Common AWS Managed Prefix Lists:

CloudFront: com.amazonaws.global.cloudfront.origin-facing (automatically used in public mode)
S3: com.amazonaws.region.s3 (S3 service in specific region)
DynamoDB: com.amazonaws.region.dynamodb (DynamoDB service in specific region)

Traffic Restriction Use Cases:

Corporate Network Access:

UIPrefixList:
  - "pl-corporate-network"    # Company's IP ranges
  - "pl-vpn-endpoints"        # VPN exit points

Regional Restriction:

UIPrefixList:
  - "pl-us-east-1-s3"        # Restrict to specific AWS region services
  - "pl-partner-networks"     # Allow specific partner IP ranges

Development Environment:

UIPrefixList:
  - "pl-developer-ips"       # Development team IP ranges
  - "pl-ci-cd-systems"       # Build system IP ranges

Security Benefits:

Dynamic IP Management: Prefix lists automatically update when IP ranges change
Centralized Control: Manage IP ranges across multiple security groups
Audit Trail: AWS CloudTrail logs all prefix list usage
Scalability: Handle large IP range sets without hitting security group rule limits

Note: In public mode with CloudFront, additional prefix list restrictions are applied at the WAF level for enhanced security layering.

UI Access Modes:

Public Mode (UIAccessMode: "public"):
- Uses Amazon CloudFront global edge network
- No SSL certificate required (uses CloudFront default certificate)
- ALB deployed in private subnets, accessible only via CloudFront
- WAF protection at CloudFront level
- Optional geo-restriction configuration
- Eliminates certificate management complexity
Private Mode (UIAccessMode: "private"):
- Direct access to ALB in private subnets
- Requires customer-provided SSL certificate (CertificateArn)
- WAF protection at ALB level
- Optional prefix list-based access control
- Traditional ALB-only deployment pattern

SSL Certificate Setup (Private Mode Only)

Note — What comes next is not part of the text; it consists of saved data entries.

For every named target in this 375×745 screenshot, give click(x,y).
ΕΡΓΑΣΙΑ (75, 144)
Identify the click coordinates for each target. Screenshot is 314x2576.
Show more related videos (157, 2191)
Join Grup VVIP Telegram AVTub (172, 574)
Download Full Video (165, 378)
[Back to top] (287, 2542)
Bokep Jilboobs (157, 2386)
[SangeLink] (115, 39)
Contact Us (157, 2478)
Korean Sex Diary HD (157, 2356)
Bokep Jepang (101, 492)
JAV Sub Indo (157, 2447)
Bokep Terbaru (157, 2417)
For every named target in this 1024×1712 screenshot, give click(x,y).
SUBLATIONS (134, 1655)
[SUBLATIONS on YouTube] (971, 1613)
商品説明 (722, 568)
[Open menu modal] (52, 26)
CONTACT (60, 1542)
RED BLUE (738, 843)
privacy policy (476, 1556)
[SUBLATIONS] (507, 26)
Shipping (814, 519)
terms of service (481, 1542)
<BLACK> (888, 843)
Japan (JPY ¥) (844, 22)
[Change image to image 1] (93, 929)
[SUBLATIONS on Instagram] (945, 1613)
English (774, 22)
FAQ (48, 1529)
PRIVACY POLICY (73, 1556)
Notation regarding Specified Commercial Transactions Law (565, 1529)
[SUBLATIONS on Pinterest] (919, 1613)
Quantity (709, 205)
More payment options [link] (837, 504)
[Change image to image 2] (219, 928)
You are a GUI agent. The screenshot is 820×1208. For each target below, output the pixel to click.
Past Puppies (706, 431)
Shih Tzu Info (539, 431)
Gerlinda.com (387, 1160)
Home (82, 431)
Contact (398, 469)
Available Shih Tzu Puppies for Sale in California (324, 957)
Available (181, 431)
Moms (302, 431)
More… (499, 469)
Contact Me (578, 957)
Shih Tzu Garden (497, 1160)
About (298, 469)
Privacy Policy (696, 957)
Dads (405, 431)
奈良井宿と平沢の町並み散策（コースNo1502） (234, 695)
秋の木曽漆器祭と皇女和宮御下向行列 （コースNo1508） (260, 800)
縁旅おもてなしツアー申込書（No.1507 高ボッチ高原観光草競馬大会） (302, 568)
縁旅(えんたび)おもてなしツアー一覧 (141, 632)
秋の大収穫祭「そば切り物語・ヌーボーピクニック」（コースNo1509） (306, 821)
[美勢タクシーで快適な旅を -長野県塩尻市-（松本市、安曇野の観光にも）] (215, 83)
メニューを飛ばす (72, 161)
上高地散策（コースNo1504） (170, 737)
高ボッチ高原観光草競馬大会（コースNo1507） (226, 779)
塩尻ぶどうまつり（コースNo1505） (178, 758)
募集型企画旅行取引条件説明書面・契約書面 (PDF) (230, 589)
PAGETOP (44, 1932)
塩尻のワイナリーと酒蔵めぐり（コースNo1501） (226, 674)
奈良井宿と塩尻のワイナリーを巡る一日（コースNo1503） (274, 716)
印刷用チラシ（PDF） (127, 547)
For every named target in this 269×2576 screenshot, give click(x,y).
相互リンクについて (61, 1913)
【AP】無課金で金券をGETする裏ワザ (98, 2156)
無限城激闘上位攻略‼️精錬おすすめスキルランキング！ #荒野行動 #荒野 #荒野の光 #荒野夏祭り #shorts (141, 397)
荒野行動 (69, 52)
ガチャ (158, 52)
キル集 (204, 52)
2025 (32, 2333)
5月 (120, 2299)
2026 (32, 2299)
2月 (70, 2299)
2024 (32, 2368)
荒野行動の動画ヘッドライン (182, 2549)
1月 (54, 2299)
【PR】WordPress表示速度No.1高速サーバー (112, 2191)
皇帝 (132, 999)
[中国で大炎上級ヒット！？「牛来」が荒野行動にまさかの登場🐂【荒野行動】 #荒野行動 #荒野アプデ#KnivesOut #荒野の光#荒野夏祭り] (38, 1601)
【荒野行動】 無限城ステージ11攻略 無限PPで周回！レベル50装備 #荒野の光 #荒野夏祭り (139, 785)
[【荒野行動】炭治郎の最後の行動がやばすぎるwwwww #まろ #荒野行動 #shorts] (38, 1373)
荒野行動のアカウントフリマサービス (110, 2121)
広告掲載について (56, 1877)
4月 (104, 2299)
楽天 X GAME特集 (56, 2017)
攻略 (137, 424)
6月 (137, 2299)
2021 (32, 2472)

If using Private Mode (UIAccessMode: "private"), you must create and upload an SSL certificate:

For Development/Testing (Self-Signed Certificate):

Generate SSL Certificate:

# Generate private key
openssl genrsa -out ca-key.pem 2048

# Generate certificate
openssl req -new -x509 -nodes -days 365 -key ca-key.pem -out ca-cert.pem

Upload to AWS Certificate Manager:

# Upload to ACM
aws acm import-certificate --certificate fileb://ca-cert.pem --private-key fileb://ca-key.pem

For Production (Recommended - CA-Signed Certificate):

Obtain CA-Signed Certificate:
- Purchase an SSL certificate from a trusted Certificate Authority (CA)
- Or use AWS Certificate Manager to request a public certificate for your domain
- Ensure the certificate covers your intended domain name

Import Trusted Certificate:

# For purchased certificates with certificate chain
aws acm import-certificate \
  --certificate fileb://your-domain-cert.pem \
  --private-key fileb://your-private-key.pem \
  --certificate-chain fileb://ca-chain.pem

Alternative - Request ACM Public Certificate:

# Request ACM-managed certificate for your domain
aws acm request-certificate \
  --domain-name your-domain.com \
  --validation-method DNS \
  --subject-alternative-names "*.your-domain.com"

Update Configuration:
- Copy the certificate ARN from the ACM output
- Update the CertificateArn parameter in config/development.yaml

⚠️ Production Security Note: Self-signed certificates should only be used for development and testing. Production deployments should use certificates from trusted Certificate Authorities (CA) to ensure proper browser trust and security. CA-signed certificates provide:

Browser trust validation
Enhanced security and encryption standards
Compliance with enterprise security policies
Protection against man-in-the-middle attacks

Note: Public mode deployments use CloudFront's default certificate and do not require this step.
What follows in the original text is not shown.